In direktem Bezug zum Leben im Selbstversorgerhaus und den dort aufgestellten Regeln des Zusammenlebens entstand durch die Jugendlichen spontan die Szene des Protestzugs, der ihre Wünsche: „Wir schlafen bis um 11!“, „Freies WLAN für alle“, „Die Teamer räumen auf!“ augenzwinkernd mit einem Megaphon sehr lautstark verdeutlichte. Mit „Teamern“ meinten sie dabei die Sozialpädagogen Christin Trzepalkowski, Jule Seidel, Michael Hahn, die sich lebendig und warmherzig um die Jugendlichen kümmerten und den reibungslosen Ablauf im Selbstversorgerhaus gewährleisteten. Am Abend gestalteten sie mit den Jugendlichen die Kulisse für die Aufführung, welche mit individuell gestalteten Kartons besonders eindrucksvoll wirkte. Karges und grau Einheitliches wich bunten Graffititapeten und bemalten Flächen.

  

Die turbulente, aufregende, ereignisreiche, spannungsreiche und arbeitsintensive Projektarbeit wurde mit allen Teilnehmern und dem gesamten Team bei einem gemütlichen Essen gefeiert. Höhepunkt dieses Abends bildete die Ballettvorstellung „Nordic Lights“ in der Semperoper Dresden.

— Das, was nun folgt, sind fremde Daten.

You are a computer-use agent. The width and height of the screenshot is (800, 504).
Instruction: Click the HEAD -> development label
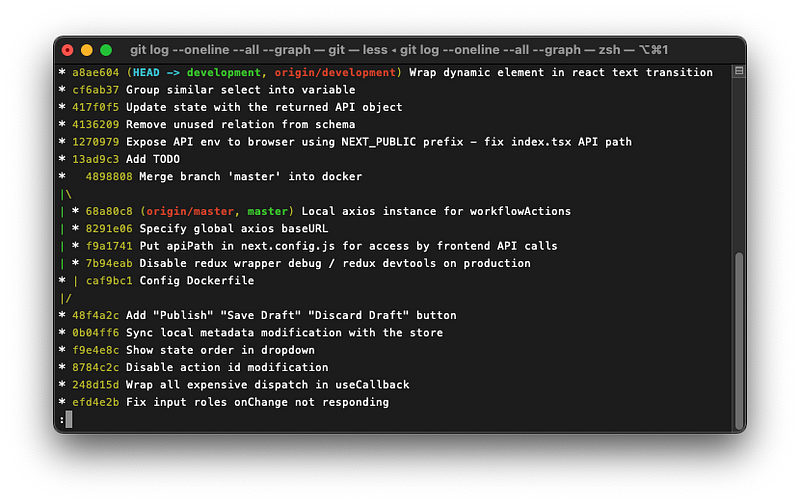click(x=197, y=72)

Für die Abschlusspräsentation am Samstagnachmittag gaben die Jugendlichen ihrem Stück den Titel: „Ich. Du. Wir!“

Auf der neu eröffneten Bühne Semper 2 führten sie vor ihren Eltern, Verwandten und Freunden ein gelungenes Tanztheater auf, das mit tosendem Applaus gewürdigt wurde.

Wie gut die Vernetzung zwischen Tanz-Theater-Musik gefiel, wird in der Frage eines Zuschauers nach der Aufführung deutlich, ob die Jugendlichen denn in einem Orchester regelmäßig spielen würden?